According to a study by Investtech, a technical analysis research firm, stocks with high RSI, above the critical 70 level, have continued to rise. Similarly stocks with low RSI, below the critical 30 level, have continued to underperform.
They studied 31,220 cases on daily charts where RSI(21) crossed above the 70 limit and 23,404 cases where RSI(21) fell below the 30 limit. They named this strategy “RSI momentum” where a buy signal occurred when RSI went above 70 and a sell signal when RSI fell below 30, quite the opposite of what the classical use of RSI suggests.
Investtech’s research shows that the "overbought/oversold" interpretation is not statistically correct. The results show that RSI is a good indicator of whether the stock has positive momentum or negative momentum and that this RSI momentum is a good indicator of future price movement.
Similar research into the performance of this indicator confirms their findings: An academic paper published in 2014 looked at the profitability of two RSI trading rules: The researchers found that the centreline crossover rule performed better than buying below 30 and selling above 70.
Momentum traders are therefore only interested in RSI levels 20 units or so above or below the mid-line or centre line at 50. Remember this because it’s critical to the development of the RSI Histo indicator.

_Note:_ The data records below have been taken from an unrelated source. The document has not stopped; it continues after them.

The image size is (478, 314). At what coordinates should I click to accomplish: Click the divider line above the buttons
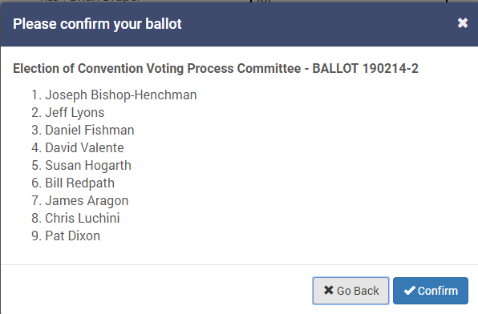239,264
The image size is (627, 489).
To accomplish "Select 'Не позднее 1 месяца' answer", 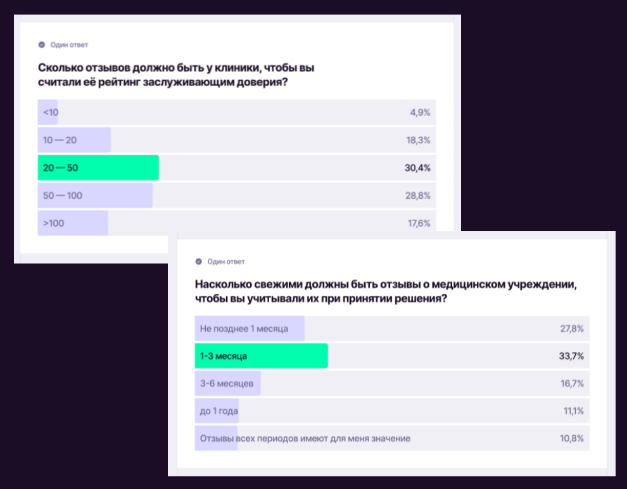I will 244,329.
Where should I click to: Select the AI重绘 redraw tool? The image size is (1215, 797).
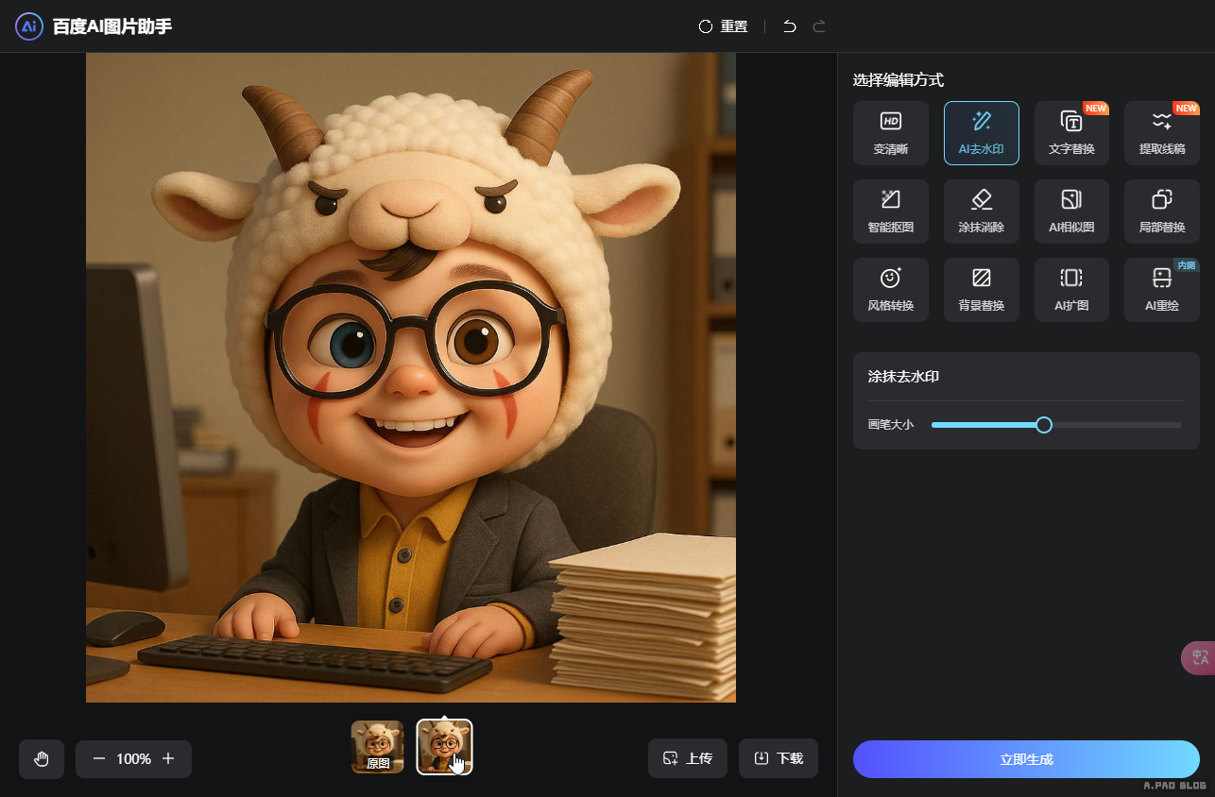click(1161, 290)
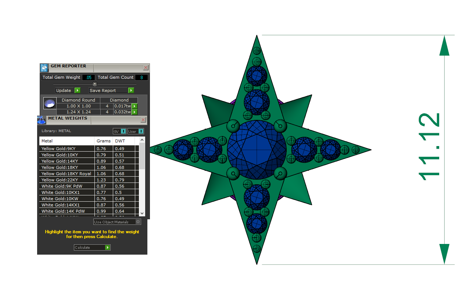
Task: Click green arrow for 0.032tw diamond row
Action: pos(135,112)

In the image below, the classic RSI indicator has been altered to colour bars above 60 or below 40. The remaining bars are grey. As you can see, periods of high price momentum are nicely highlighted which offers the trader the ability to focus on trading setups in those zones. The RSI Histo indicator strips out the “unhelpful’ data between the 60 / 40 levels and focuses exclusively on the high price momentum periods outside of the 60 / 40 levels.
Closing thoughts on RSI
There are several important factors to consider when using the Relative Strength Index indicator, such as the settings, the score (30 and 70), and the bullish/bearish divergences. However, one should always keep in mind that no technical indicator is 100% efficient - especially if it is used alone. Therefore, traders should consider using the RSI indicator along with other indicators in order to avoid false signals.